→ **Task to carry out**: Take the line that holds "You are a computer-use" and every line after it to the end of the entries, and repeat them exactly without the pictures.

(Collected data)
§ §

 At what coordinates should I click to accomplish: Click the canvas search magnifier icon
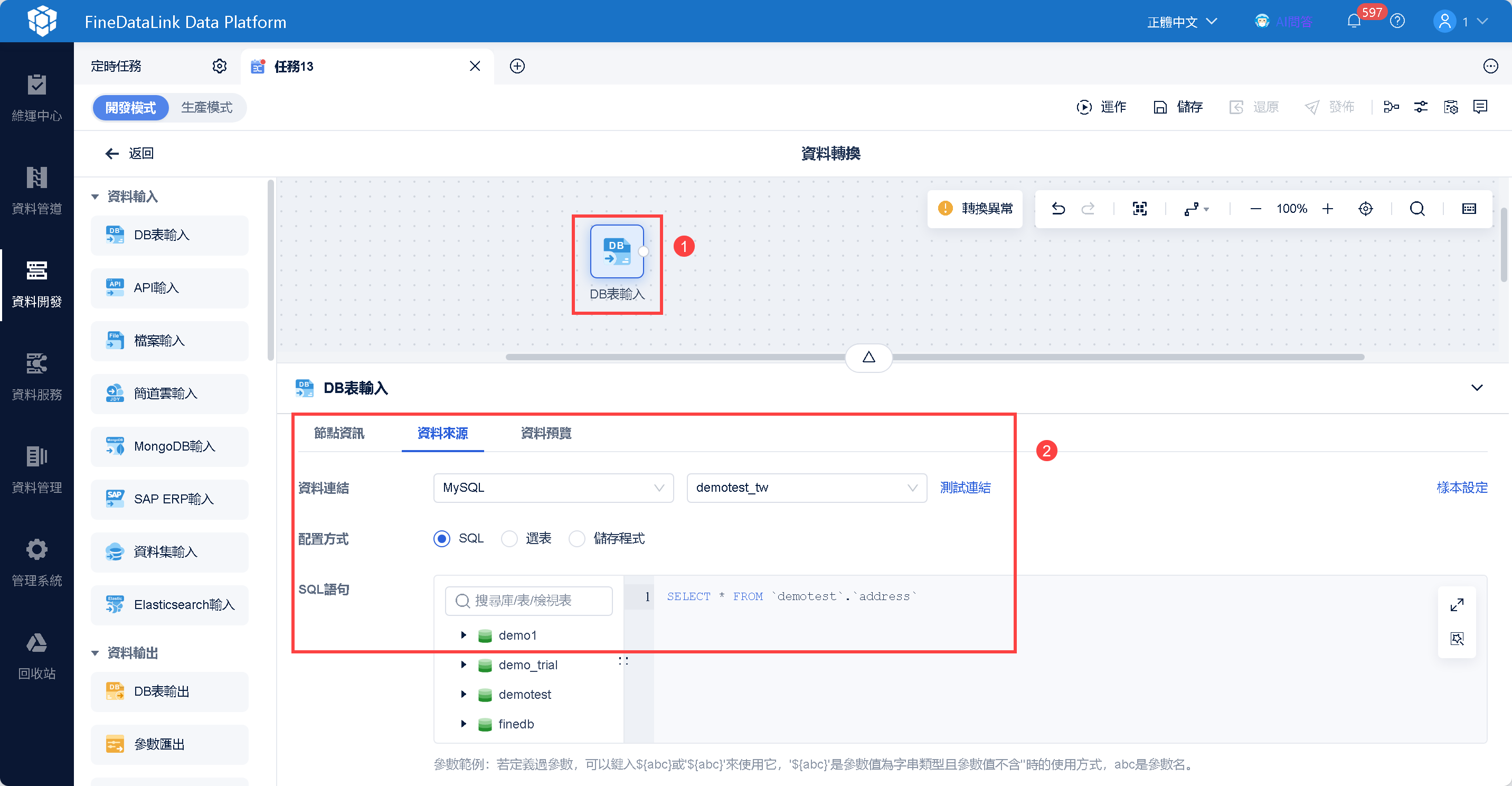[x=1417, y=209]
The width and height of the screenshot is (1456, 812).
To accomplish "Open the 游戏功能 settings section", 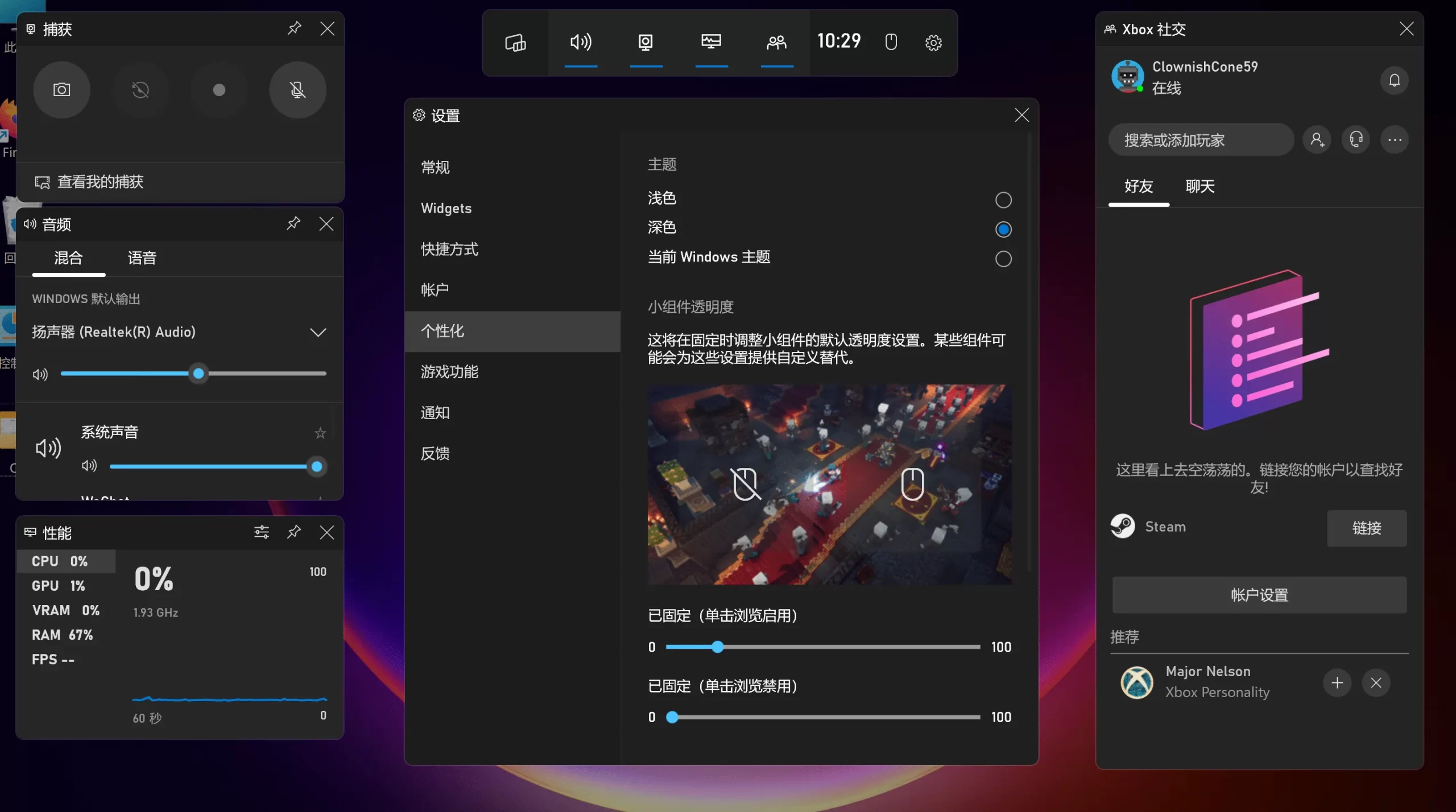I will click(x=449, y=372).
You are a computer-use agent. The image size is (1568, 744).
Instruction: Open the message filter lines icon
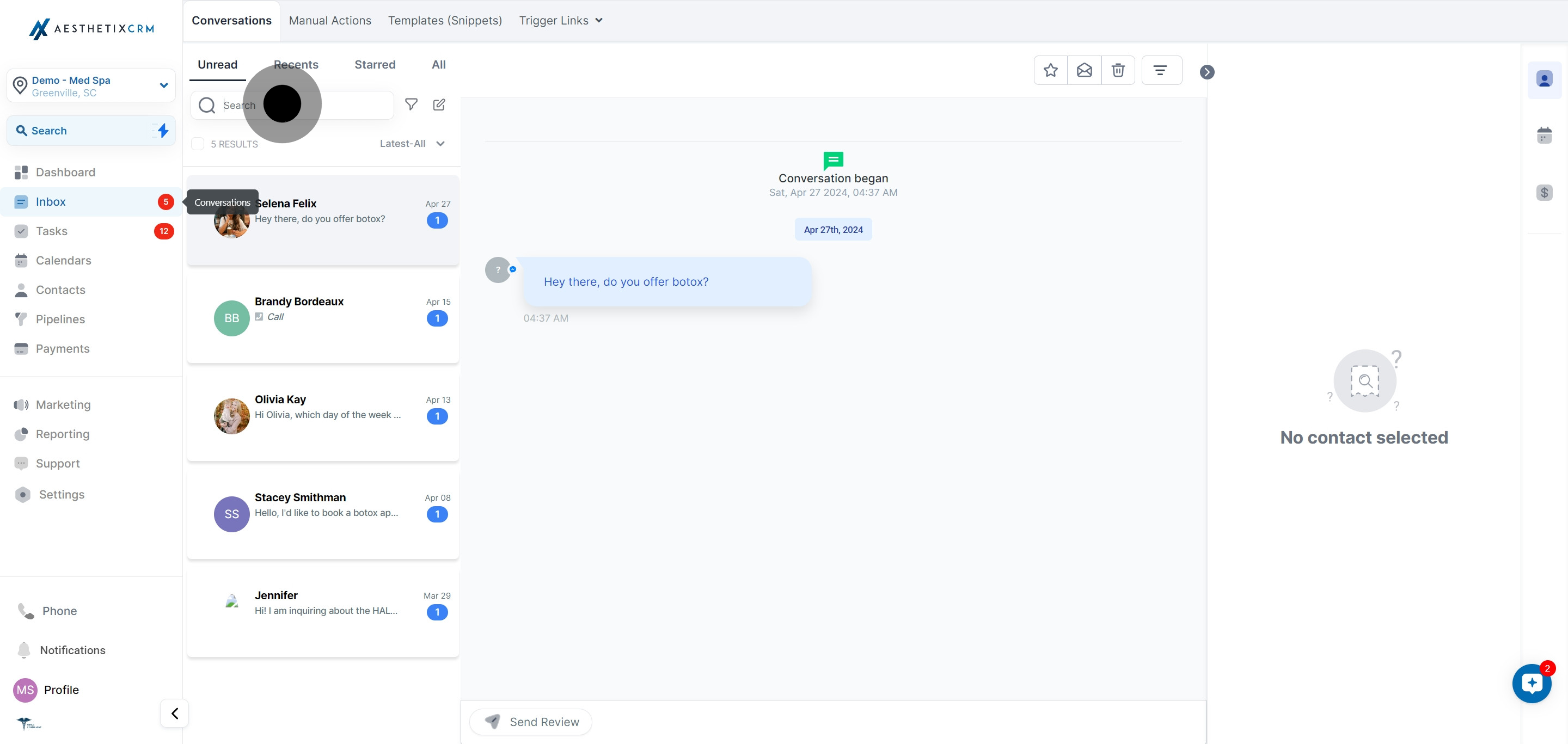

§ §

→ **Completed exercise**:
You are a computer-use agent. The image size is (1568, 744).
Instruction: Open the message filter lines icon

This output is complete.